* Records for this task *
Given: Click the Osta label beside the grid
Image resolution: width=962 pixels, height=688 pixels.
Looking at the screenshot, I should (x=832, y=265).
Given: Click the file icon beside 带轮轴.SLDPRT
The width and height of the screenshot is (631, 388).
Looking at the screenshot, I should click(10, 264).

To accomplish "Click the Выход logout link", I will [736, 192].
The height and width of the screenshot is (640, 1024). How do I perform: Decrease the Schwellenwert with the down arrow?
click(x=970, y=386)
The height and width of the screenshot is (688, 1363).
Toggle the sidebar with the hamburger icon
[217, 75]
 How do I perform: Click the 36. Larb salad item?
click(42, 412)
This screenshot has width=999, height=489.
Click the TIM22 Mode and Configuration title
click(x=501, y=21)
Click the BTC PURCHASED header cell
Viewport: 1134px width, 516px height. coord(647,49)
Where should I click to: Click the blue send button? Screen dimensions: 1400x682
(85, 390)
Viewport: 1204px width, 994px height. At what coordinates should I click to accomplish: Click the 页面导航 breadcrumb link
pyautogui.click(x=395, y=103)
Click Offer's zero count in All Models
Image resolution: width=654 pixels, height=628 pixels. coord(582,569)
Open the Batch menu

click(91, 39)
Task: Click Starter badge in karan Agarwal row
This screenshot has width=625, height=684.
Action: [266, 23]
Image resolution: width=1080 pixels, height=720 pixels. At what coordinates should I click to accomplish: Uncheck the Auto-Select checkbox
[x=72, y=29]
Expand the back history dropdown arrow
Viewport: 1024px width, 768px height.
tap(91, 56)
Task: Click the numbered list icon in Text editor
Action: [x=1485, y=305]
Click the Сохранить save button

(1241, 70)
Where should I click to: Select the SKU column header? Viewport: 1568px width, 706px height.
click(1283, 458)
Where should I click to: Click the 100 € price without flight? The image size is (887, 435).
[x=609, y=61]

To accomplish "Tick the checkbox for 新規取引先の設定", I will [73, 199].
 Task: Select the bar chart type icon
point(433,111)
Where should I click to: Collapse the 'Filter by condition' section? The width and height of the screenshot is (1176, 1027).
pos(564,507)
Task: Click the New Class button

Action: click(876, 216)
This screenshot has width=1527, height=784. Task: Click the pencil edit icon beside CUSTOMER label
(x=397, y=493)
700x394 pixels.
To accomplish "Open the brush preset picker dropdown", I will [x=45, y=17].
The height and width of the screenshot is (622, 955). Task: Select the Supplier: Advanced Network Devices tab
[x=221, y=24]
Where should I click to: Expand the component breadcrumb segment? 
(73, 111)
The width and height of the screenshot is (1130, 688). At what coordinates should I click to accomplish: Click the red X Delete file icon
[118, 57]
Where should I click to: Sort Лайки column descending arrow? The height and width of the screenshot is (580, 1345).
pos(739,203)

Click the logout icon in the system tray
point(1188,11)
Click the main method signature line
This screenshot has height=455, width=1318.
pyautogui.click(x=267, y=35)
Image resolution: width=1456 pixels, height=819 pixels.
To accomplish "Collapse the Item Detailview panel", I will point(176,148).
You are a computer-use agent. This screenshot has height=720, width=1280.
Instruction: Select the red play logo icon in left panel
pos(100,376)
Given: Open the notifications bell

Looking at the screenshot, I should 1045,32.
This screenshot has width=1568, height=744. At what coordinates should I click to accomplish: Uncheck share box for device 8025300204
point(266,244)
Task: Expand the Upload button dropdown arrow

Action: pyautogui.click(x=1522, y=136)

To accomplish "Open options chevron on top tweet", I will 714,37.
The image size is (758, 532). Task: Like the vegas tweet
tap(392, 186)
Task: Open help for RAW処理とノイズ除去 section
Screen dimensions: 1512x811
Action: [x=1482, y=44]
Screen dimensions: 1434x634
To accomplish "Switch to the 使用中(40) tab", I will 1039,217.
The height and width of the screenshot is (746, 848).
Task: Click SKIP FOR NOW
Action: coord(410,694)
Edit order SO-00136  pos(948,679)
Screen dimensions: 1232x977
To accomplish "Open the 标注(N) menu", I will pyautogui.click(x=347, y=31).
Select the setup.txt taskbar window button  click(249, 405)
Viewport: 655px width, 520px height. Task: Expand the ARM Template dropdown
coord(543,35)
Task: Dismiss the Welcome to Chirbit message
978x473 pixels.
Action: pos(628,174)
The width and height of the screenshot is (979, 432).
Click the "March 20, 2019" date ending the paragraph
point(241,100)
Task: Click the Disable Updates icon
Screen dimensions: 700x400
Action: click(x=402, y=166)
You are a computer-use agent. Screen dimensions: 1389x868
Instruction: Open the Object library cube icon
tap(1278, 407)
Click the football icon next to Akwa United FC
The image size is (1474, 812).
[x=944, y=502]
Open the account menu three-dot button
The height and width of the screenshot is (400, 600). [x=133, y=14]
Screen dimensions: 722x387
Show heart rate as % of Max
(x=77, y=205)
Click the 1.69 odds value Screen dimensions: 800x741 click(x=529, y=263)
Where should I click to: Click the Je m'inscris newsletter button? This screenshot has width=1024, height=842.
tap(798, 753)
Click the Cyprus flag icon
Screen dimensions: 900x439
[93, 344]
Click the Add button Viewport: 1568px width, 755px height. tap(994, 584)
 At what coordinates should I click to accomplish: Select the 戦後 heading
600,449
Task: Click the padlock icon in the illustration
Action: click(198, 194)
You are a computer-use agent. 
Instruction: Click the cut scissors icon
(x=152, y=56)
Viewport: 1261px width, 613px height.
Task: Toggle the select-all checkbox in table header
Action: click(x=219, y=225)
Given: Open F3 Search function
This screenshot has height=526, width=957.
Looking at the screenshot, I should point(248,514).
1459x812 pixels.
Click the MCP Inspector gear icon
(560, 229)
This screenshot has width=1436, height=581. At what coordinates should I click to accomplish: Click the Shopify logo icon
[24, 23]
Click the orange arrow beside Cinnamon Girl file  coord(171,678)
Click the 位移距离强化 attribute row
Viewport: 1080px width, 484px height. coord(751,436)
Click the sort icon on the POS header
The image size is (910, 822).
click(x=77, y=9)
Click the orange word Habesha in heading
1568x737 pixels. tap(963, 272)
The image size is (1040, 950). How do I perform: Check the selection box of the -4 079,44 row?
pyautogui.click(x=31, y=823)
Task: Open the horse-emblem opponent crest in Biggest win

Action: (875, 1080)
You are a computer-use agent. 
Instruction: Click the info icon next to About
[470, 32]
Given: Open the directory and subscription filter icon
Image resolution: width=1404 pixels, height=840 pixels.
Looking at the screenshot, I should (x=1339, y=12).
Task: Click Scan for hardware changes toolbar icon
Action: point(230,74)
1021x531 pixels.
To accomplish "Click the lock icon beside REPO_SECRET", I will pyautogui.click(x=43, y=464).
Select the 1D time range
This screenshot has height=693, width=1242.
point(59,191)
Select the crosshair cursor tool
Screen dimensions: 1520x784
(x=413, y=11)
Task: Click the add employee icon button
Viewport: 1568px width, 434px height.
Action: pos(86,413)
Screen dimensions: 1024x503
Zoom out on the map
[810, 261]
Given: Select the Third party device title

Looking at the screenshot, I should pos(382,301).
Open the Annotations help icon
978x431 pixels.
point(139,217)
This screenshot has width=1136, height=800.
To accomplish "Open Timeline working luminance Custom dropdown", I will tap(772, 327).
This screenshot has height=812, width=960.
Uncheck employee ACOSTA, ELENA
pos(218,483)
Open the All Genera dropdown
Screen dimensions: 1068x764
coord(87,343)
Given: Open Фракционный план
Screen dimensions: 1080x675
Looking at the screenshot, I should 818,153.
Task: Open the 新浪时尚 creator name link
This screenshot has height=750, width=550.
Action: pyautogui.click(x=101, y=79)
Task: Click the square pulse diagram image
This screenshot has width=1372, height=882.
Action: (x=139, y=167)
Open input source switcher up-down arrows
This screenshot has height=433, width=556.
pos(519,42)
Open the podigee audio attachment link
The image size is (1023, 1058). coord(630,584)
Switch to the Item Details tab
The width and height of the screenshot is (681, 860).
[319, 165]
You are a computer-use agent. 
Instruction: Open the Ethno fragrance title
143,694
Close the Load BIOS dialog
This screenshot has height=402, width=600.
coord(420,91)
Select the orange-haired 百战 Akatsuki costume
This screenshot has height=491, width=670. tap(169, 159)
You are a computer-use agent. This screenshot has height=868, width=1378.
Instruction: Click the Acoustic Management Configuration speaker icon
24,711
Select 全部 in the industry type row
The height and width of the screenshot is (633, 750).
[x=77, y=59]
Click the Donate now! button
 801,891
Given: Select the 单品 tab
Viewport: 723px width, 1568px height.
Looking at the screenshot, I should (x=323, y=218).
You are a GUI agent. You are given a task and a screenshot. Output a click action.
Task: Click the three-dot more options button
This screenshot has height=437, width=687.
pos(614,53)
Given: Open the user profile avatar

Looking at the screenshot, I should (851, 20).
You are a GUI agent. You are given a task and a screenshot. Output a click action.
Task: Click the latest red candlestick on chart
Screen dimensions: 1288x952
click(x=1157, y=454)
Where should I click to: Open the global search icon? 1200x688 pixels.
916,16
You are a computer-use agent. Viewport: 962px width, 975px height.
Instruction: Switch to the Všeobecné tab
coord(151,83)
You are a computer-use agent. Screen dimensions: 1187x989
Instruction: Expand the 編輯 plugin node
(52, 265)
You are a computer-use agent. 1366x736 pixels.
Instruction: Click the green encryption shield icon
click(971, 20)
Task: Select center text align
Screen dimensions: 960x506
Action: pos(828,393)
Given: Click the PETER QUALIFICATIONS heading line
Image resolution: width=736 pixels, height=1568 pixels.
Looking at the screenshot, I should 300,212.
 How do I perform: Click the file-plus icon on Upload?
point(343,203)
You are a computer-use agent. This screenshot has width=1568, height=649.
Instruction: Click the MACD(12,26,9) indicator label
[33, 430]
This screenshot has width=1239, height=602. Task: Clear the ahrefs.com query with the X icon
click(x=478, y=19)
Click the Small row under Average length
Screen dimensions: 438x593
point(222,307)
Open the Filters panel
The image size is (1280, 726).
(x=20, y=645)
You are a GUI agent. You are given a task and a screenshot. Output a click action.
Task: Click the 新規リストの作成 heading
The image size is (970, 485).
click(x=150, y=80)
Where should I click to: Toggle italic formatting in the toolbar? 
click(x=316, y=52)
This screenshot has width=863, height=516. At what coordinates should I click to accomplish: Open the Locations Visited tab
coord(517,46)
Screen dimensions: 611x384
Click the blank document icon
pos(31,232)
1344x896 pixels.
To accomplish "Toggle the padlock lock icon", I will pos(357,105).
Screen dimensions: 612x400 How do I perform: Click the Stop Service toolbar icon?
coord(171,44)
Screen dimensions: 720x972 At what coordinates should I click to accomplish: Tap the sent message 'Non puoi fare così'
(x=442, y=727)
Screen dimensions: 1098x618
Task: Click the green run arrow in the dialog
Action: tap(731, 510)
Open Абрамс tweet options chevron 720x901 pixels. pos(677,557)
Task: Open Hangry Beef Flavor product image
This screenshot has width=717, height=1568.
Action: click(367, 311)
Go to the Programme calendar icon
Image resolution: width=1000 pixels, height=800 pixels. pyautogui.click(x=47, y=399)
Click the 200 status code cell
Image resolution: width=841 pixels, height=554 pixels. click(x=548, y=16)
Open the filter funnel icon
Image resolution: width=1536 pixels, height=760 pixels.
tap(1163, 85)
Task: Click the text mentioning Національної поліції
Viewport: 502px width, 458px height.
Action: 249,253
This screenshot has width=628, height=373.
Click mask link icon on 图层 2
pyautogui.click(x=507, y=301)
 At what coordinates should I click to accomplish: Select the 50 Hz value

* Your goal *
Above are some lines. Repeat exactly, and only, those from the line that has "Where should I click to: Toggle" through the line that has "Screen dimensions: 611x384".

* Expected answer *
Where should I click to: Toggle italic formatting in the toolbar? 
click(x=316, y=52)
This screenshot has width=863, height=516. At what coordinates should I click to accomplish: Open the Locations Visited tab
coord(517,46)
Screen dimensions: 611x384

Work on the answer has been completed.